Work task —
Report how many lines contain the word "will" in the listing that follows. Give nothing besides the number.

** Opening Information block **

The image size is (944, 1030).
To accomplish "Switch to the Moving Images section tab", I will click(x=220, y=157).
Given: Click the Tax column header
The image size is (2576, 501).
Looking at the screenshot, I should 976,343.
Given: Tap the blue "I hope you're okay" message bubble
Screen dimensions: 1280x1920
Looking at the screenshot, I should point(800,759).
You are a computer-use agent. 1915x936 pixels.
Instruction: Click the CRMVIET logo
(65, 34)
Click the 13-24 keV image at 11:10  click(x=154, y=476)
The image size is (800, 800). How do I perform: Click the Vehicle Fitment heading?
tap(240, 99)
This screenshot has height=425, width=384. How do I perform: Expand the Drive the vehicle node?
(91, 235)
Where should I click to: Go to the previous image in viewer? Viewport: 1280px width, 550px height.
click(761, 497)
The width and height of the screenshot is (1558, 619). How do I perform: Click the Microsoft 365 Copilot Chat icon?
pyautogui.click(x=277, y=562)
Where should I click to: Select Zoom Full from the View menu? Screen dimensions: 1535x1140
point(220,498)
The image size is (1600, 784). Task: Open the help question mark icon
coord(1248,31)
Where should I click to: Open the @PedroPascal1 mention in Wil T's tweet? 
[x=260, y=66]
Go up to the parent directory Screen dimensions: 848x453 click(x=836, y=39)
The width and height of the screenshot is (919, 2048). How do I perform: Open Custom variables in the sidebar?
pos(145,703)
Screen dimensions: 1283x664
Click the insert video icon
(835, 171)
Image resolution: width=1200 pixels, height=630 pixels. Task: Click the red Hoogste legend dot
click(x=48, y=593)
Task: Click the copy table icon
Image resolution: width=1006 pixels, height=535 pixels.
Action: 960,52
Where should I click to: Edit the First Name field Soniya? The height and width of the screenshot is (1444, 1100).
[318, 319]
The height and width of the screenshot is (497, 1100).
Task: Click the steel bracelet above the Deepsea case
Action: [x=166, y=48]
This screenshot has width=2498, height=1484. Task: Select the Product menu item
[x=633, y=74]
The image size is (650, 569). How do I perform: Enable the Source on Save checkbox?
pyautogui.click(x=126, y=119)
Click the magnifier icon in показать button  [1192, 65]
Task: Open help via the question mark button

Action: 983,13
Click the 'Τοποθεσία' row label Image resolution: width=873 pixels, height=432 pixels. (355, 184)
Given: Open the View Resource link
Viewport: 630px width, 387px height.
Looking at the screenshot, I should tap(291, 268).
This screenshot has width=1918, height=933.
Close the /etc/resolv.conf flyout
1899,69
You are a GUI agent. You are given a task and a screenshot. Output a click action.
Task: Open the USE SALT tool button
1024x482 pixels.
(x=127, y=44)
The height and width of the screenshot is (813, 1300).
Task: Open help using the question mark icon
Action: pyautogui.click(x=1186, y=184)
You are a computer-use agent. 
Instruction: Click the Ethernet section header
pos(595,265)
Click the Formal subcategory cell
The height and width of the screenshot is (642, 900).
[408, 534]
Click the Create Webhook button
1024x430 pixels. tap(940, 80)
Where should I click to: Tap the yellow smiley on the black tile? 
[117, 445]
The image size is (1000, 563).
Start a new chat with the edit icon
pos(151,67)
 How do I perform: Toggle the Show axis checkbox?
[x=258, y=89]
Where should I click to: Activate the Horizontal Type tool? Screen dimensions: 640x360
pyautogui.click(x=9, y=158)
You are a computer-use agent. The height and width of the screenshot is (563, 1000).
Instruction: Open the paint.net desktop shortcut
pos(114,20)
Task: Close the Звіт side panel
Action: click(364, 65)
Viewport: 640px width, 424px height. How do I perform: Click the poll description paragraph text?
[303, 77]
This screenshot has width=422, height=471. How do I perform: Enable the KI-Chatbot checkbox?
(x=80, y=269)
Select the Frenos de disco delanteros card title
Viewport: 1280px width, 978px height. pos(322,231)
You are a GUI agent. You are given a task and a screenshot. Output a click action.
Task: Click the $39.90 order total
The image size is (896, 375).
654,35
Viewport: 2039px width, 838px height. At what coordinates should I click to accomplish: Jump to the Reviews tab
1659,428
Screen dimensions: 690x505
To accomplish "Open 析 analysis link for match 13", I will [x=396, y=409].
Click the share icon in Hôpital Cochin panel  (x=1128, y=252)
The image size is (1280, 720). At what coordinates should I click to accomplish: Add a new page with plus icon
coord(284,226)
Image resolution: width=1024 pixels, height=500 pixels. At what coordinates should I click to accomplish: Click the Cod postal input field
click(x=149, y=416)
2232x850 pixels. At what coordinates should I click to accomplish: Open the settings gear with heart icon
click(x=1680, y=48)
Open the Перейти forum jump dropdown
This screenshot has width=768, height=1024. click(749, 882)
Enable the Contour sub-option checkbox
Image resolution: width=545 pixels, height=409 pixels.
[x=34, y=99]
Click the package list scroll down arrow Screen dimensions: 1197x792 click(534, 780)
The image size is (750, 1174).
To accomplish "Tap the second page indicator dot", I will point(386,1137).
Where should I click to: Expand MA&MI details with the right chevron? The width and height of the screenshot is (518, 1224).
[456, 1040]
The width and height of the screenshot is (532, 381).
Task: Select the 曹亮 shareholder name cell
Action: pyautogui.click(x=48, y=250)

** Closing Information block **

Result of the exercise —
3